Like many ebusiness related solutions, the implementation and technology costs of BI have meant that in the past it has been the exclusive domain of big businesses. More recently, however, software costs and development times have come down significantly – making BI an affordable option for many small to medium-sized organisations.

Goodbye to gut feel
So what does BI have to offer? According to a recent survey in Business Week magazine a staggering 60 percent of managers used ‘gut feel’ to make decisions more than 50 percent of the time. And 77 percent of respondents said they were aware of bad decisions managers had made because of insufficient information.

While the ramifications of these mistakes are usually plain to see, what’s less obvious is how they impact on an organisation’s ability to grow – and grow profitably. In his book, Mastering the Rockefeller Habits, US-based ‘growth guru’ Verne Harnish describes a series of evolutionary stages in the growth of an organisation from a small firm to a large company, and the barriers to be overcome to leap from one stage to another. Harnish says once an organisation hits 50 employees and up (which under US conditions equates to revenue of around US$10 million to $50 million), then typically all its information systems need to be upgraded.

“When you go from two employees to ten, you need better phone systems and more structured space. If your company goes to 50 employees, you still need space and phones, but suddenly you need an accounting system that shows more precisely whether, which, and how projects are actually making money.” Above US$50 million revenue and he says they need to be revamped again, as the organisation tries to tie all systems to one database of customers and employees. When a company grows beyond this point, Harnish says it’s expected to have enough experience in the marketplace that it can accurately predict its own profitability.

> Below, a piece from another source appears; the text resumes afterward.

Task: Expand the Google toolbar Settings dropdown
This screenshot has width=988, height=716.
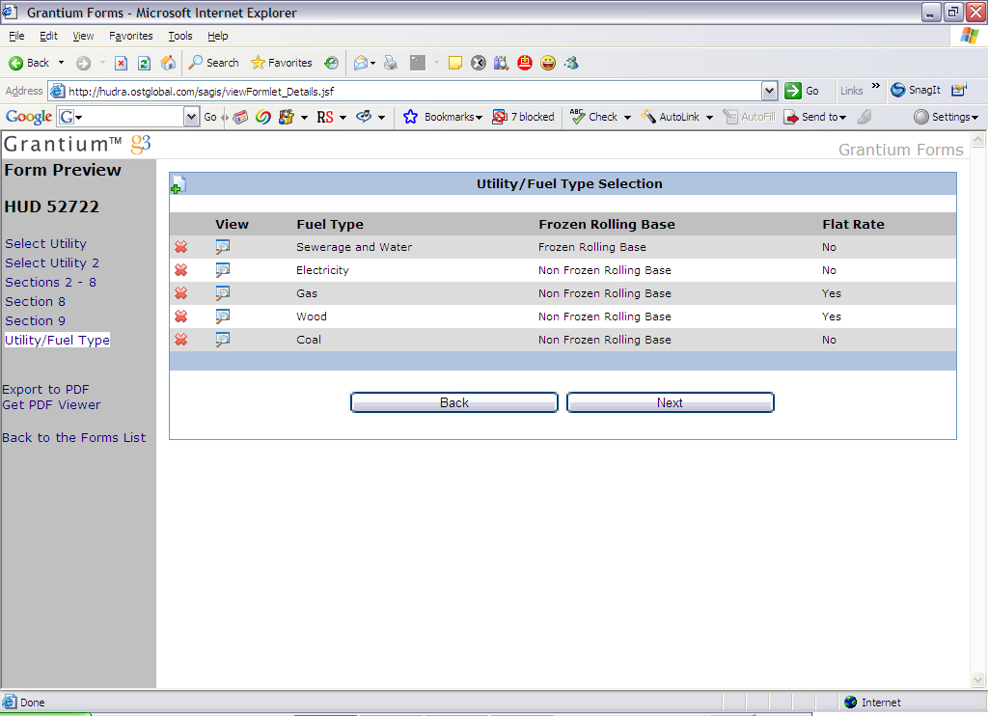Action: (x=947, y=117)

Profitability has of course been important all along the way but at this stage it becomes critical to predict more precisely, since small percentage swings either way can represent millions of dollars – and a growing business will typically hit a Business Intelligence crunch point when managers realise they can’t give stakeholders, shareholders or directors, performance predictions, because they can’t get usable information from their data systems.

“The fundamental journey of a growing business is to create a predictable engine for generating wealth as it creates products and services that satisfy customer needs and creates an environment that attracts top talent,” Harnish says.

“By revealing patterns that would otherwise lie hidden in data, BI systems help managers make the right decisions that lead to growth as well – as they make sense of the sheer scale of an operation once that growth has been achieved.”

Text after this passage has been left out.